Questione giuridica chiave

Whether the appeal against the prosecutor's refusal to take evidence was admissible under Art. 394 lit. b CCP.

Decisione estratta

The appellants did not show a risk of irreparable prejudice; the evidence requests could be renewed before the trial court.

Motivazione estratta

A complaint is excluded when the evidence request can be repeated without legal disadvantage at first-instance trial. The appellants did not establish any concrete risk of evidence loss; speculative deterioration of memory is insufficient.

Questione giuridica chiave

Whether the appellate court could order an expansion of the investigation to document offenses and compel additional evidence taking.

Decisione estratta

No; such requests must be made to the prosecutor in the first place and fall outside the appeal court's review of the challenged order.

Motivazione estratta

The appeal body only reviews the challenged prosecutorial decision within the concrete dispute. New investigative expansions and new allegations cannot be introduced for the first time on appeal to establish admissibility.
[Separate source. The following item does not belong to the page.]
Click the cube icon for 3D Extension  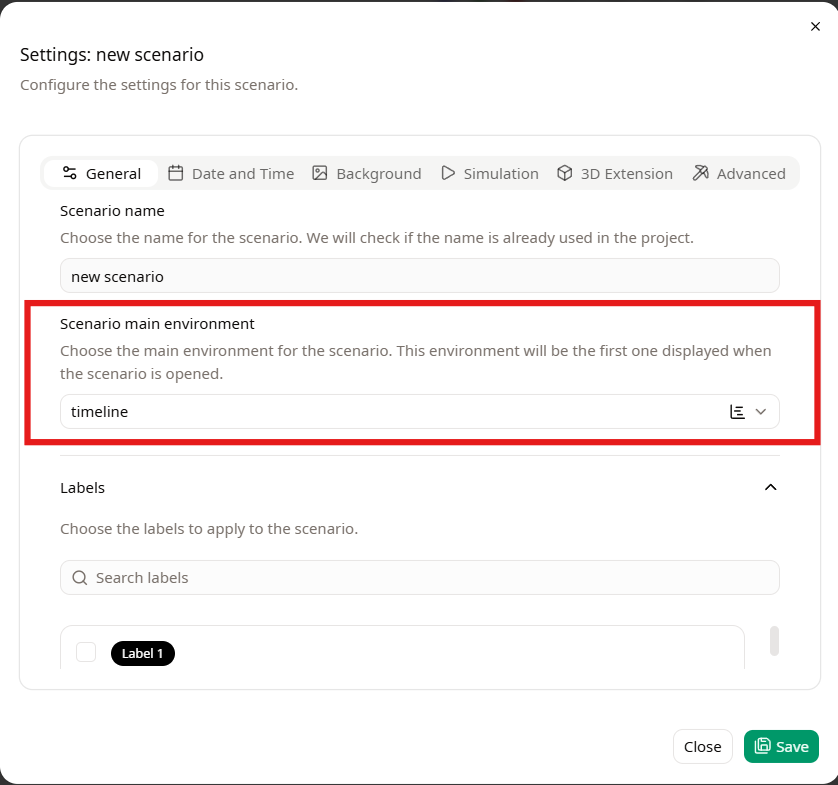tap(564, 173)
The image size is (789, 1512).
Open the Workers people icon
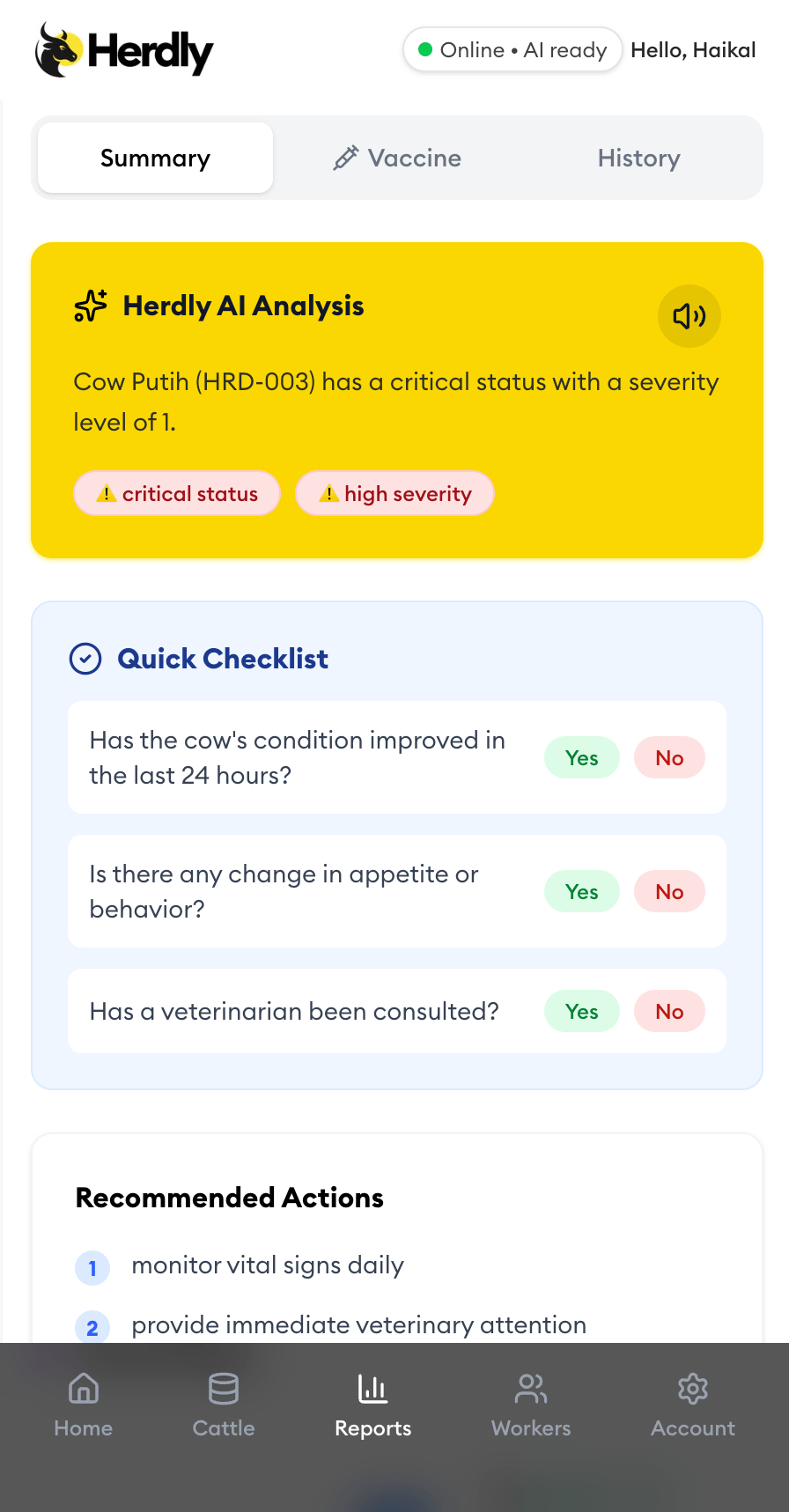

Questione giuridica chiave

Allocation of costs and treatment of legal aid for the appellants.

Decisione estratta

The appellants bear the costs in principle, but they are provisionally paid by the Canton of Bern due to legal aid, with reimbursement when their financial situation permits.

Motivazione estratta

Under Art. 428(1) CCP, a party whose appeal is not entered upon is treated as unsuccessful. Because legal aid had been granted for the private prosecution and also covers the appeal, the costs are initially borne by the canton.